Escenas para el recuerdo cinéfilo, todas las que queráis: las ayas haciendo la colada al unísono en los tejados de la urbe, con el coro de perros de fondo. El descenso hacia el Año Nuevo sin fruslerías, el del pueblo, el de los que tienen que servir. La dolce vita a pie de lago, azuzando el incendio de todo un país. Los pistoleros entrenados por la CIA ejerciendo la represión en una tienda donde se puede comprar una cuna con descuento de cliente antiguo. Y esos travellings laterales que lo mismo nos sirven para rebotar de cuadra en cuadra que para ir hasta el mar y volver a la orilla.

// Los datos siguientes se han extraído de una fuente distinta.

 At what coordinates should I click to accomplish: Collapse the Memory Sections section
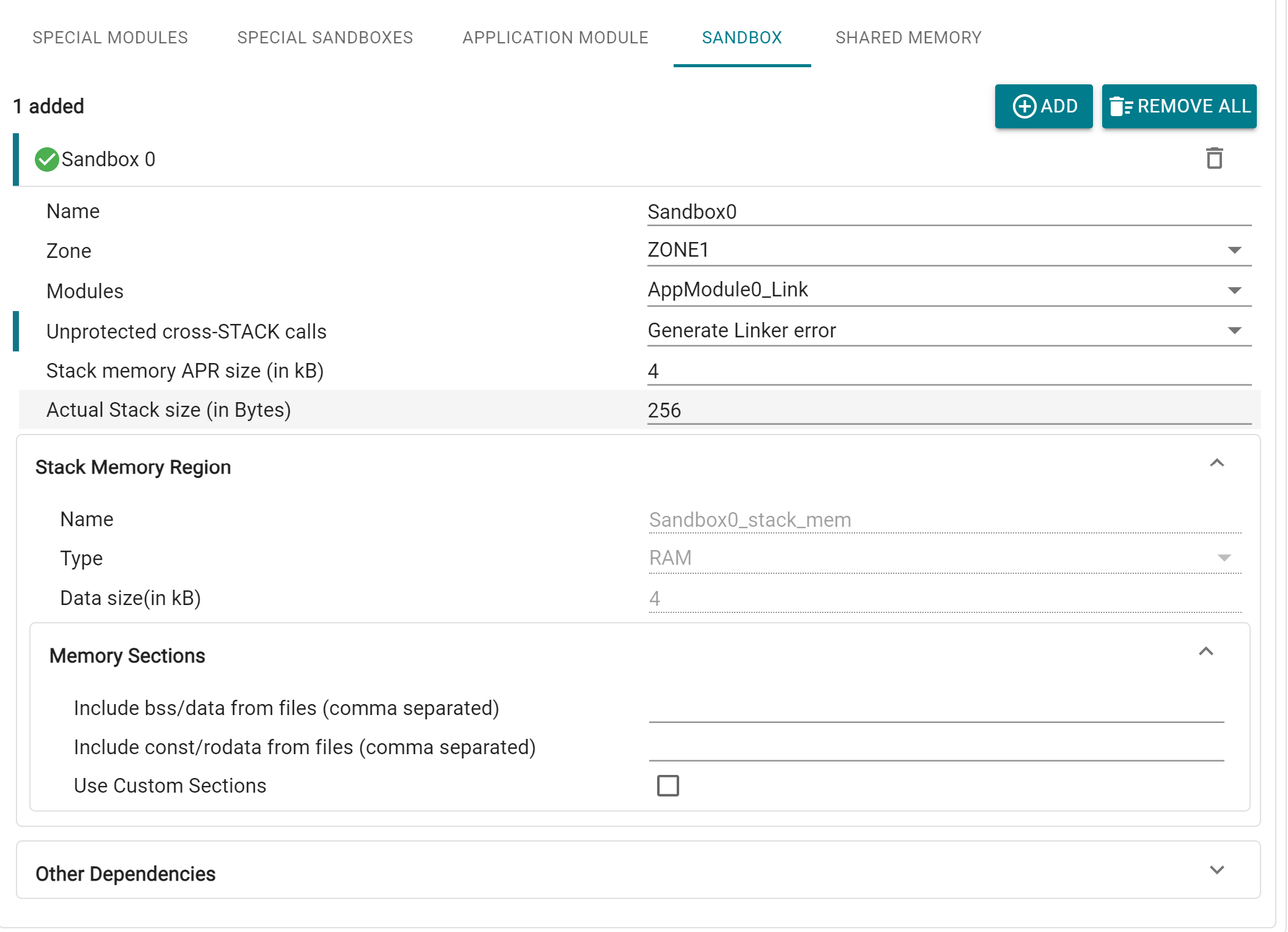pyautogui.click(x=1206, y=651)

Roma funciona. A pesar de los pesares: a pesar de la ambición desproporcionada, de los guiños a Fellini (personaje absurdo mediante) o incluso a Visconti, con caída de los dioses en diferido. Aunque apele a la pornografía emocional, aunque resulte incluso buenista en la imposible moraleja vital de quienes irremisiblemente acabarán perdiendo la guerra. Y aunque a todos nos mosquee el compañero de viaje que se ha buscado Cuarón (la todopoderosa Netflix, dispuesta a darlo todo por la legitimación “artística” definitiva: el Óscar a la mejor película, por supuesto).
Cleo, la heroína a su pesar, volverá a ocupar su puesto, el único que parecen reservarle. Cuidadora incondicional y achuchable, gran peluche y despertador de una clase media-alta que se encariña con sus mascotas. Pero que después de reconocerle su coraje la manda a la cocina a por un tentempié, no sea cosa que se crea una más de la familia.
Alfonso Cuarón quiere hacer su película definitiva sobre una etapa histórica, sobre sus recuerdos de adolescente, sobre su aprendizaje cinéfilo. ¿Deshonesto? No lo creo en absoluto: Roma reivindica el cine personal, el cine con firma, el cine que quiere decir la suya sin renunciar a su arte. En el caso de Cuarón este se manifiesta con formas depuradas, planos generales que evolucionan pausadamente y subrayados salpicados de sutilezas. Como si el intimismo de Fanny y Alexander (Ingmar Bergman, 1982) hubiese colisionado con el tren de la historia del Novecento (1976) de Bertolucci.
¿Y acaso no ha sido siempre labor de los grandes el convertir la inhumanidad en hermosura?